Eric Irambona: How Rayon Sports star survived the Genocide aged 2
Saturday, April 11, 2020
Eric Gisa Irambona, seen here taking instructions from former Rayon Sports coach Roberto Oliveira, is the most senior member of the current squad, having made his senior debut in 2013. / File

ERIC Gisa Irambona, Rayon Sports left-back and the club’s second captain, was only 2 when the Genocide against the Tutsi erupted in April 1994.

His father and two siblings are among the over one million lives that perished in the heinous atrocities that lasted for 100 days.

To many survivors who went on to become sports stars, sport is credited for giving them reason to live again – and hope for the future – despite what they had to witness at tender ages.

"I can’t imagine my life and where I would be without football. The sport has given me the future I never thought I would have,” Irambona told this publication in an interview on Friday.

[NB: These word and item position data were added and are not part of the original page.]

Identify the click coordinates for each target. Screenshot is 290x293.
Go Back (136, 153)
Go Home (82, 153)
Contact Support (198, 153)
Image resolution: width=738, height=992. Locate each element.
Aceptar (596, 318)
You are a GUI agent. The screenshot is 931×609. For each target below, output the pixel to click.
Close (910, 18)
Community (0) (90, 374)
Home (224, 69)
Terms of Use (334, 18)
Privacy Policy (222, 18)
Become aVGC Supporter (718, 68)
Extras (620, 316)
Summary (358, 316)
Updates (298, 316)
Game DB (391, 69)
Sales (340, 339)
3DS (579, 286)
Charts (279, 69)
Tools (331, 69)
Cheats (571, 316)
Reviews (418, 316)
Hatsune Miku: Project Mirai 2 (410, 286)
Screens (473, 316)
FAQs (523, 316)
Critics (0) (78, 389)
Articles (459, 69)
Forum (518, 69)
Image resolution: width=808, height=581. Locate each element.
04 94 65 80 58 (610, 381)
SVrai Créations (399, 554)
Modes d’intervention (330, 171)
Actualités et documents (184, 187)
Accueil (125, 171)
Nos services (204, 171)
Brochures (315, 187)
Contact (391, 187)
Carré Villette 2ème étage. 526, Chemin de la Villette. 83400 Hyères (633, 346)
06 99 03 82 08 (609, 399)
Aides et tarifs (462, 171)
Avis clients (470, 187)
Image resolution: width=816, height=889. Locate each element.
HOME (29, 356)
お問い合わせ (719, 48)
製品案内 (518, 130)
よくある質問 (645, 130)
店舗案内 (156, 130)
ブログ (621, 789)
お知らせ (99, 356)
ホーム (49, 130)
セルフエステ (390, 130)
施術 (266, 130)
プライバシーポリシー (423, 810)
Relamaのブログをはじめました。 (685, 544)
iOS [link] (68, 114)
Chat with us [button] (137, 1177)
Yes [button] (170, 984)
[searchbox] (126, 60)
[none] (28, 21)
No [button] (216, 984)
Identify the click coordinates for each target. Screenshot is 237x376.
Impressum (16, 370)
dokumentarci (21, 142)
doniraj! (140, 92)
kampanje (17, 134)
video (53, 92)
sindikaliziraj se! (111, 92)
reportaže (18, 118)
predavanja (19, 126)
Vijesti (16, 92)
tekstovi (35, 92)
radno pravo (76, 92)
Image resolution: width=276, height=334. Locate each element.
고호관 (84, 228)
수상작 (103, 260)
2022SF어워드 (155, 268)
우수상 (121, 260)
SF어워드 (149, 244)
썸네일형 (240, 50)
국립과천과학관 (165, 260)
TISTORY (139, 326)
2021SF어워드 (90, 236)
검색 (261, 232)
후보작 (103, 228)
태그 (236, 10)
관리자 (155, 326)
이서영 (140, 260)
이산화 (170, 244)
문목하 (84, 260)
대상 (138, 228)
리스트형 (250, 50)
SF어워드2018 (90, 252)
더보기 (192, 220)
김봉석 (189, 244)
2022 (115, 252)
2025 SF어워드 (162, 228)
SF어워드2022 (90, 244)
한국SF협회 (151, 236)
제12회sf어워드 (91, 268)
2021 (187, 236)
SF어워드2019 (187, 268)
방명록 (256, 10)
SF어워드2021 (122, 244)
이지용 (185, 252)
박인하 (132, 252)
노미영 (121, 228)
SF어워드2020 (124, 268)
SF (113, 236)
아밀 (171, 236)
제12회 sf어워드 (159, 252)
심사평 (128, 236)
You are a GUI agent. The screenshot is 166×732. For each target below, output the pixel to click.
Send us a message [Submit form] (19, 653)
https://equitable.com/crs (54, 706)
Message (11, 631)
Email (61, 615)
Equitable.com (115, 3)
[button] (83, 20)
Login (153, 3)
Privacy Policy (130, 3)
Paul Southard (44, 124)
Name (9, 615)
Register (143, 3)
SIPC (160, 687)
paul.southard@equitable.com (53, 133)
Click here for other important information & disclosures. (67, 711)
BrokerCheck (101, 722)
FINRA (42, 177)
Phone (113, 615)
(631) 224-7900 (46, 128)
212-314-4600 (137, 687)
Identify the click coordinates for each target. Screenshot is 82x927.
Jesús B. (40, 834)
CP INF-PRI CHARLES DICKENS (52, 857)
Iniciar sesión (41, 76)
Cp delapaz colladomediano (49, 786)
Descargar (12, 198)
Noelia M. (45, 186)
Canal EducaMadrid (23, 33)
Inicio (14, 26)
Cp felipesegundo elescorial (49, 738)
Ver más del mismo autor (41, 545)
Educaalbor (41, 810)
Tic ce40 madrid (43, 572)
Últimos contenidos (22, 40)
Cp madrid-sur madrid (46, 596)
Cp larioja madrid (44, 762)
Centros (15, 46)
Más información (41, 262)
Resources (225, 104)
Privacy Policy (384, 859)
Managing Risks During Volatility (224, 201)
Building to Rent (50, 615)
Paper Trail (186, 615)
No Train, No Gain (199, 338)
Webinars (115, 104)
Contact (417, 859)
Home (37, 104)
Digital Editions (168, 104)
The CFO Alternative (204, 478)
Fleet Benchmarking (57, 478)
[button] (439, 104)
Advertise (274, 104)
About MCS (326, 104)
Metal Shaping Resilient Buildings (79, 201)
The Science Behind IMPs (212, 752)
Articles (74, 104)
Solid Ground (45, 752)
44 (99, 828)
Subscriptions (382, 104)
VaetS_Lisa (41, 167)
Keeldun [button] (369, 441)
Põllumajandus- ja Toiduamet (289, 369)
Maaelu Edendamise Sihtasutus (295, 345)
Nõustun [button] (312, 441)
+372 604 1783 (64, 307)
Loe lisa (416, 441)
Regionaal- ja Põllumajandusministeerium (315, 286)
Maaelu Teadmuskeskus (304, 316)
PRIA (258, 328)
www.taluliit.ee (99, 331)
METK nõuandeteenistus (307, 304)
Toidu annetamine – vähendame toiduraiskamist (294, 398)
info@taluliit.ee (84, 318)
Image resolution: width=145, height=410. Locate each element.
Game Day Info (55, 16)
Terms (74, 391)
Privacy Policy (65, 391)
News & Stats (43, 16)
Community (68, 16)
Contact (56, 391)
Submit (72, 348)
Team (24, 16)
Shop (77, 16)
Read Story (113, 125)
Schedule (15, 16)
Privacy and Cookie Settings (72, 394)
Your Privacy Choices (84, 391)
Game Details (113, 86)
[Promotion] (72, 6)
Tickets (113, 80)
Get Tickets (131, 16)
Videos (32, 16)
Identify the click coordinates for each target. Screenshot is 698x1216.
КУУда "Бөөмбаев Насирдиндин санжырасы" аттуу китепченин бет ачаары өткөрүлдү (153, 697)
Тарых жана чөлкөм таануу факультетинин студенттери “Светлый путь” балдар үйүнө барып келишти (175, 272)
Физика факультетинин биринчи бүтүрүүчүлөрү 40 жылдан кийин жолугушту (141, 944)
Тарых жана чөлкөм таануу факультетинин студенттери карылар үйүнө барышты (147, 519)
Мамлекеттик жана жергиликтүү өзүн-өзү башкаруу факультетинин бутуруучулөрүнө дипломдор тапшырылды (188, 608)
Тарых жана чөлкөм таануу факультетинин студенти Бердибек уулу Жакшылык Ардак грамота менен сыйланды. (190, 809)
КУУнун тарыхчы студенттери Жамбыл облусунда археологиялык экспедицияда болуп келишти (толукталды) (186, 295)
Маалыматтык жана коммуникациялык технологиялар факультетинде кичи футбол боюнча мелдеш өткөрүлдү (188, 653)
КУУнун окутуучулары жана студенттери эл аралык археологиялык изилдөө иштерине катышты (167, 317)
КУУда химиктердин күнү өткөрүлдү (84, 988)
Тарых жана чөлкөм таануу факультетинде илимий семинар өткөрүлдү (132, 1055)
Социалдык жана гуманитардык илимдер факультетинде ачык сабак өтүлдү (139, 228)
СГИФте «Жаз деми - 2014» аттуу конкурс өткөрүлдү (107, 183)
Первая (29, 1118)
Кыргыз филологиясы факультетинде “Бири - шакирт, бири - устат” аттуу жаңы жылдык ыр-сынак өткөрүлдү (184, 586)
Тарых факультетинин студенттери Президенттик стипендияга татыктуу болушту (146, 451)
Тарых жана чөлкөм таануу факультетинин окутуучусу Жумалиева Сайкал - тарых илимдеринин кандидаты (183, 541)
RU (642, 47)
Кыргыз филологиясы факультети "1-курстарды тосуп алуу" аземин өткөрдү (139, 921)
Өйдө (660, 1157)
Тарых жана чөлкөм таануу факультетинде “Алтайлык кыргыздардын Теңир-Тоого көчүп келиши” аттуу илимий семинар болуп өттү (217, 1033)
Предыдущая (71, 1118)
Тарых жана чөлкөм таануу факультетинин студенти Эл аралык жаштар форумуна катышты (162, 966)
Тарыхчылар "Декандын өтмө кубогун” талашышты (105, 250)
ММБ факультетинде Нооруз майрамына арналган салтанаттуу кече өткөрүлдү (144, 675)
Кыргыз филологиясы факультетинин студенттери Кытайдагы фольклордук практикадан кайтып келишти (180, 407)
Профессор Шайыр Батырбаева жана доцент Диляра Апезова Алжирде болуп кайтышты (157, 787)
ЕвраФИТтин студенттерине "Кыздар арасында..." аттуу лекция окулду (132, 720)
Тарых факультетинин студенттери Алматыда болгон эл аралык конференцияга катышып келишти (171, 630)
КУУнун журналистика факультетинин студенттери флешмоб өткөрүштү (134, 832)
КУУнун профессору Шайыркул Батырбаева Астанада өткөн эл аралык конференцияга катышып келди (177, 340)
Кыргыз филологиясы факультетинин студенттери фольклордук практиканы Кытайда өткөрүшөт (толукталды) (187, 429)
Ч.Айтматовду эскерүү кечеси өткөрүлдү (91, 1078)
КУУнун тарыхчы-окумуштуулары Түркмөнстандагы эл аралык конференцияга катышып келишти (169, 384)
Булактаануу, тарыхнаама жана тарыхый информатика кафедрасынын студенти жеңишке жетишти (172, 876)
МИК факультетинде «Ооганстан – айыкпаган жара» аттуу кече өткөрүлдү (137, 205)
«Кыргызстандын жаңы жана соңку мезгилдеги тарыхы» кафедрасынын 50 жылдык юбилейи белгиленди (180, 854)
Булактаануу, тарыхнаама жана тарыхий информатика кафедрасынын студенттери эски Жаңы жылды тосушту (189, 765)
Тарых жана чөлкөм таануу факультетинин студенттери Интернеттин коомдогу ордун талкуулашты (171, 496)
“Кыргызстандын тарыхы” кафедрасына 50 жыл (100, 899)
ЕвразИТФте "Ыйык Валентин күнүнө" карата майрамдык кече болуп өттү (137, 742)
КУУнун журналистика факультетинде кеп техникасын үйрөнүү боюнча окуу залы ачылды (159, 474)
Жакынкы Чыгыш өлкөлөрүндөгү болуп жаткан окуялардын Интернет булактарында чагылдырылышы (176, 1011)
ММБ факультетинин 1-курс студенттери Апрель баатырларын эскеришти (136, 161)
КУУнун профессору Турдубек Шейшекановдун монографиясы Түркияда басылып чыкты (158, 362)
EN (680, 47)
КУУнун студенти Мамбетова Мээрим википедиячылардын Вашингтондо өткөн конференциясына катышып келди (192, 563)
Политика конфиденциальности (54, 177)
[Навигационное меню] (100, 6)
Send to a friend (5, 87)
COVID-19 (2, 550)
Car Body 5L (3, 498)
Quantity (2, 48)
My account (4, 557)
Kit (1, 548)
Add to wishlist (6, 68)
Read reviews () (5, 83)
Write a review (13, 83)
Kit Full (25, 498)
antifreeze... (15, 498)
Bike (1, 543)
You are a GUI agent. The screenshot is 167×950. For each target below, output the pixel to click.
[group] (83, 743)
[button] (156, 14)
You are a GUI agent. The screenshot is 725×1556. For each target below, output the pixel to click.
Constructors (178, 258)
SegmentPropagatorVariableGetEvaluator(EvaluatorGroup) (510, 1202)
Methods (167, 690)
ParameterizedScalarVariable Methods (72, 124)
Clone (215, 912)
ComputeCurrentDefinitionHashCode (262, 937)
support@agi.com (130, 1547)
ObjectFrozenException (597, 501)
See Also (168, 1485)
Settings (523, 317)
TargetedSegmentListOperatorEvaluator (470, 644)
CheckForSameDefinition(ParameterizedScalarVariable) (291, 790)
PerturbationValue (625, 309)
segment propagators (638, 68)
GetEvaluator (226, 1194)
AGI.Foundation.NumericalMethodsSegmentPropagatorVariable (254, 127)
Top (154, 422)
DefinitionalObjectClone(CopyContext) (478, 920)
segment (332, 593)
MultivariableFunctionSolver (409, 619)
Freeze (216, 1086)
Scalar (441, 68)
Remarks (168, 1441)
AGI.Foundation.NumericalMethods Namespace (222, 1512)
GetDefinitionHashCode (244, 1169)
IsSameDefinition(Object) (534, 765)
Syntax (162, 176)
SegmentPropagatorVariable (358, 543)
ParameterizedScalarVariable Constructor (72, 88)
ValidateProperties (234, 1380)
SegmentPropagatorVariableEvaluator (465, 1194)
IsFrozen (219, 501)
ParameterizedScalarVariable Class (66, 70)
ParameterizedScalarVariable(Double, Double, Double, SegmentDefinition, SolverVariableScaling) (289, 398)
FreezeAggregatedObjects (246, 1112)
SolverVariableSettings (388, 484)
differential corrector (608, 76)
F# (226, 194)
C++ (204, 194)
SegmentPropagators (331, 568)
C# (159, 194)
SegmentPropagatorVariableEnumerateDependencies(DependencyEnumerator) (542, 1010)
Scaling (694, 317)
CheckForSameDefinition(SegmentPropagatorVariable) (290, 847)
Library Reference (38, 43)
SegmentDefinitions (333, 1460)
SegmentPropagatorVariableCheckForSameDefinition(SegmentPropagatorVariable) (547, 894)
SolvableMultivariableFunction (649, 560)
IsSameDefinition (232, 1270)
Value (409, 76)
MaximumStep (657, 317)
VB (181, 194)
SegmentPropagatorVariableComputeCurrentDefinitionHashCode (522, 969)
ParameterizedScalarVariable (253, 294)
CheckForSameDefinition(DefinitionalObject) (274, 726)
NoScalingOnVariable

"It (football) makes me feel alive.”

Born in Nyamasheke District – Western Province, in 1992, Irambona was the last born from a family of seven children.

As Rwanda commemorates the Genocide for the 26th time, Irambona says that April is always a hard time for him and his family.

"These are hard times for me and family, hard for all the survivors. For me, it makes me think so much about the past, about the life I passed through and how difficult life has been.

Sometimes I say, if I had a parent, he would have assisted me here and there.”

How he survived

Irambona is saddened because he didn’t get the opportunity to see his dad and two elder siblings who were killed in April 1994 when he was so young. At times, he says, he creates images in his head of how they were killed in a derisive way

"They died when I was still so young, I was yet to celebrate my second anniversary. There is nothing that I really saw during that time, I don’t know their faces save for one picture of theirs.”

However, Irambona remembers that he survived because his parents clothed him in a (girls’) dress, noting that at first in the area, killers started with men and boys.

"They disguised me as a girl. I was clothed in a dress. If I had looked like a boy for them, they could have taken me and killed me.”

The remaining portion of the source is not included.